Objective To investigate the association between type 1 angiotensin II receptor（ AGTR1） rs3772622 polymorphism and nonalcoholic fatty liver disease（ NAFLD） and the interaction between the locus and patatin- like phospholipase domain- containing protein 3（ PNPLA3） rs738409 polymorphism. Methods A total of 241 patients who were diagnosed with NAFLD by B- mode ultrasound in Qingdao Municipal Hospital from September 2013 to September 2014 and 205 healthy controls were included. AGTR1 rs3772622 and PNPLA3rs738409 were determined by polymerase chain reaction and a genotyping method. A statistical analysis was performed on allele frequency,genotype frequency,and clinical / biochemical data of the two loci. According to different data types,t test and Pearson chi- square test were separately performed. The variant genotypes of AGTR1 rs3772622 and PNPLA3 rs738409 for risk of NAFLD were analyzed by Logistic regression analysis. The interactions between AGTR1 rs3772622 and PNPLA3 rs738409 were investigated by generalized multifactor dimensionality reduction.
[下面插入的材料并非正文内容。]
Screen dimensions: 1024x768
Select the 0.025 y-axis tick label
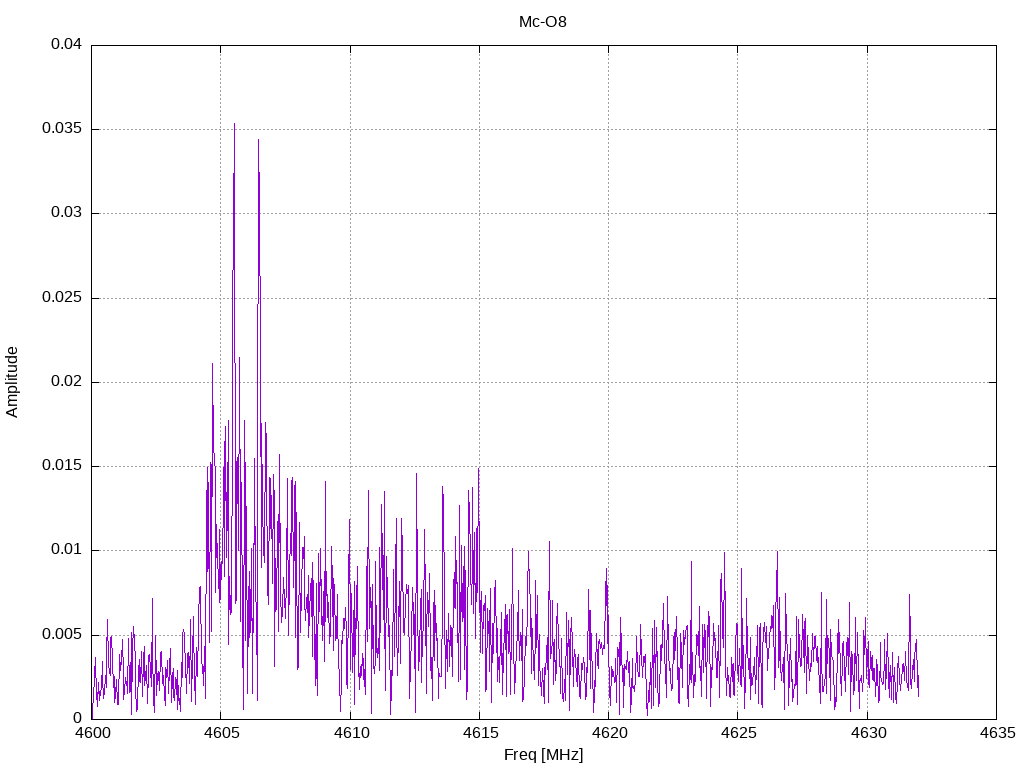(62, 298)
Results No significant differences were found between the NAFLD group and the control group as regards to the distribution of genotypes and alleles of AGTR1 rs3772622（ P〉 0. 05）. Compared with the wild type,the AGTR1 rs3772622 variant did not significantly increase the risk of NAFLD（ P〉 0. 05） and the variant carriers of PNPLA3 rs738409 had a 2. 09- fold increase in the risk of NAFLD [odds ratio（ OR） = 2. 09,95% confidence interval（ CI） ： 1. 35- 3. 23,P = 0. 001]. The combination of AGTR1 rs3772622 and PNPLA3rs738409 significantly increased the risk of NAFLD（ OR = 3. 60,95% CI： 1. 50- 6. 23,P 0. 001）. There were significant differences in alanine aminotransferase and aspartate aminotransferase between the single variant carriers of PNPLA3 rs738409 and the carriers of the two variants（ both P〈 0. 05）. Conclusion The polymorphism of AGTR1 rs3772622 is not associated with the development and progression of NAFLD in Chinese population,but the AGTR1 rs3772622 variant can increase the risk of NAFLD in variant carriers of PNPLA3 rs738409.